Copy the data exactly from the line that contains "Given: Zoom in with the plus button" through the line that contains "This screenshot has height=630, width=1200.", keeping both end lines and leaving out everything else.

──────── Recorded data ────────

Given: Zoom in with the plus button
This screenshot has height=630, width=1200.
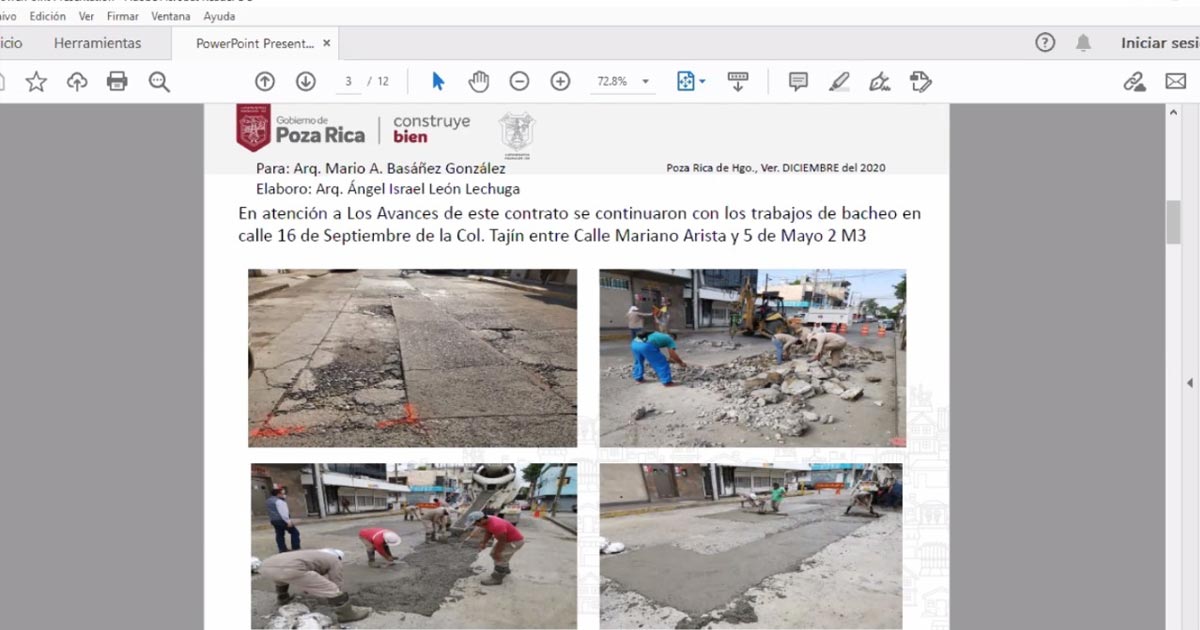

────────
──────── Recorded data ────────

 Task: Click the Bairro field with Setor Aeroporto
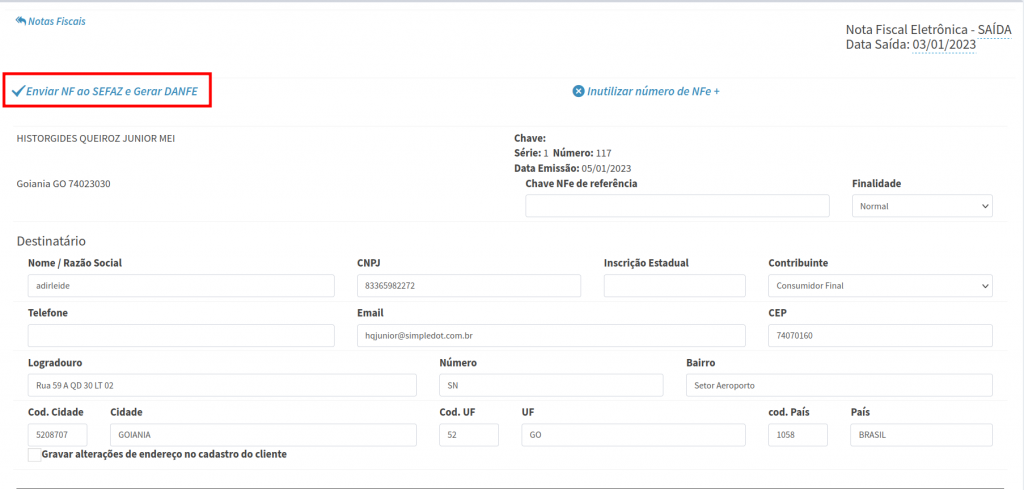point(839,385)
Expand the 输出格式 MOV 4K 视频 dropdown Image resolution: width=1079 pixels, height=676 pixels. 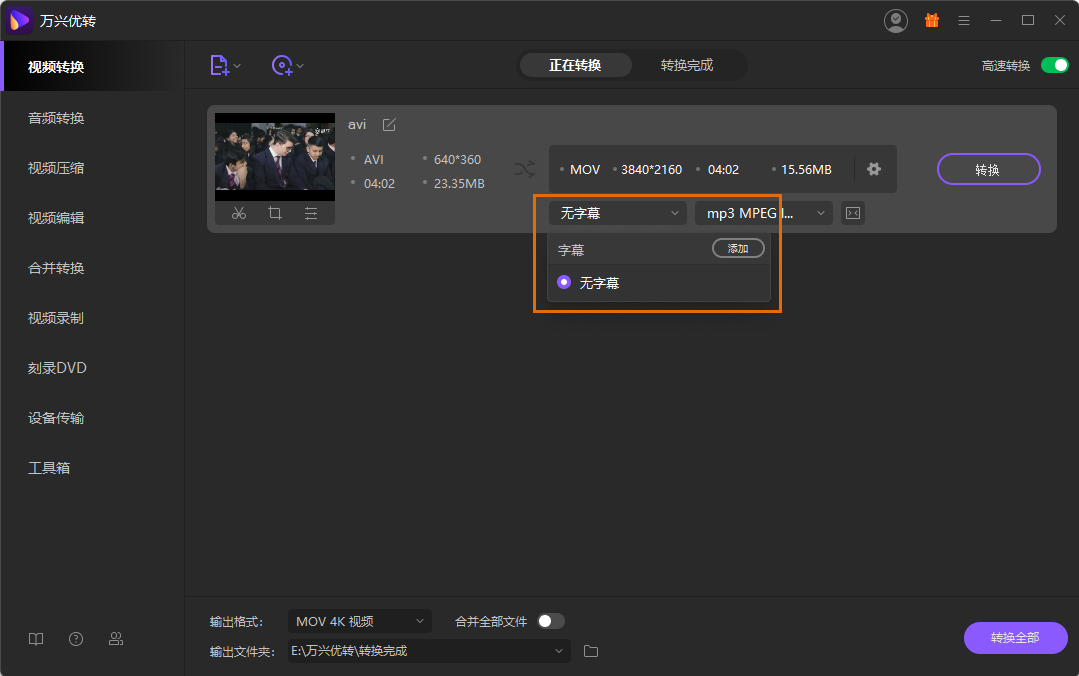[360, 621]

────────

Answer for this exercise
Given: Zoom in with the plus button
This screenshot has height=630, width=1200.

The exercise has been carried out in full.